• Opdracht
Zet elke regel van de lijst hieronder om naar een JSON-array van strings, één string per regel, en laat lege regels weg.

== Bronmateriaal

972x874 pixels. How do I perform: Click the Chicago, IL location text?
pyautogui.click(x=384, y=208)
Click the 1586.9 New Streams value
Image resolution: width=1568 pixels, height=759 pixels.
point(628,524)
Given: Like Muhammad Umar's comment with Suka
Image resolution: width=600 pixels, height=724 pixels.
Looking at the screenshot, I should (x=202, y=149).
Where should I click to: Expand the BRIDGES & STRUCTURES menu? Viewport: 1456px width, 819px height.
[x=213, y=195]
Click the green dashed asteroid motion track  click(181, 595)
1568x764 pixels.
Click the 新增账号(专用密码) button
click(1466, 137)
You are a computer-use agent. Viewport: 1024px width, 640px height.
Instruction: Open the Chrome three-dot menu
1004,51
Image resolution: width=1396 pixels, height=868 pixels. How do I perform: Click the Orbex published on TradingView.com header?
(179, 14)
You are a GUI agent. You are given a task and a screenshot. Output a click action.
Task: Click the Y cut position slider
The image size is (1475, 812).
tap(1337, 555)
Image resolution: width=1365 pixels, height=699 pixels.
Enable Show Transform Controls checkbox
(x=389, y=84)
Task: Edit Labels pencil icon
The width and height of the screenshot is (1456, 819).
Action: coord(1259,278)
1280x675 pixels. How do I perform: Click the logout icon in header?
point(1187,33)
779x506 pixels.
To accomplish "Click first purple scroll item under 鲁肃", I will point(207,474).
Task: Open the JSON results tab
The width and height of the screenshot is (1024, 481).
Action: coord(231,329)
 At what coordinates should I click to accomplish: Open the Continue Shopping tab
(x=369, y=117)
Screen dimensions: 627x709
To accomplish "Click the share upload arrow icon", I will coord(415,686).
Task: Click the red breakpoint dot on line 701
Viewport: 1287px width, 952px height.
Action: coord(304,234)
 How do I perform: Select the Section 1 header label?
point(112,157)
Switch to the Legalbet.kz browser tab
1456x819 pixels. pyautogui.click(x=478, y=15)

====

• Oplossing
[
  "972x874 pixels. How do I perform: Click the Chicago, IL location text?",
  "pyautogui.click(x=384, y=208)",
  "Click the 1586.9 New Streams value",
  "Image resolution: width=1568 pixels, height=759 pixels.",
  "point(628,524)",
  "Given: Like Muhammad Umar's comment with Suka",
  "Image resolution: width=600 pixels, height=724 pixels.",
  "Looking at the screenshot, I should (x=202, y=149).",
  "Where should I click to: Expand the BRIDGES & STRUCTURES menu? Viewport: 1456px width, 819px height.",
  "[x=213, y=195]",
  "Click the green dashed asteroid motion track  click(181, 595)",
  "1568x764 pixels.",
  "Click the 新增账号(专用密码) button",
  "click(1466, 137)",
  "You are a computer-use agent. Viewport: 1024px width, 640px height.",
  "Instruction: Open the Chrome three-dot menu",
  "1004,51",
  "Image resolution: width=1396 pixels, height=868 pixels. How do I perform: Click the Orbex published on TradingView.com header?",
  "(179, 14)",
  "You are a GUI agent. You are given a task and a screenshot. Output a click action.",
  "Task: Click the Y cut position slider",
  "The image size is (1475, 812).",
  "tap(1337, 555)",
  "Image resolution: width=1365 pixels, height=699 pixels.",
  "Enable Show Transform Controls checkbox",
  "(x=389, y=84)",
  "Task: Edit Labels pencil icon",
  "The width and height of the screenshot is (1456, 819).",
  "Action: coord(1259,278)",
  "1280x675 pixels. How do I perform: Click the logout icon in header?",
  "point(1187,33)",
  "779x506 pixels.",
  "To accomplish \"Click first purple scroll item under 鲁肃\", I will point(207,474).",
  "Task: Open the JSON results tab",
  "The width and height of the screenshot is (1024, 481).",
  "Action: coord(231,329)",
  " At what coordinates should I click to accomplish: Open the Continue Shopping tab",
  "(x=369, y=117)",
  "Screen dimensions: 627x709",
  "To accomplish \"Click the share upload arrow icon\", I will coord(415,686).",
  "Task: Click the red breakpoint dot on line 701",
  "Viewport: 1287px width, 952px height.",
  "Action: coord(304,234)",
  " How do I perform: Select the Section 1 header label?",
  "point(112,157)",
  "Switch to the Legalbet.kz browser tab",
  "1456x819 pixels. pyautogui.click(x=478, y=15)"
]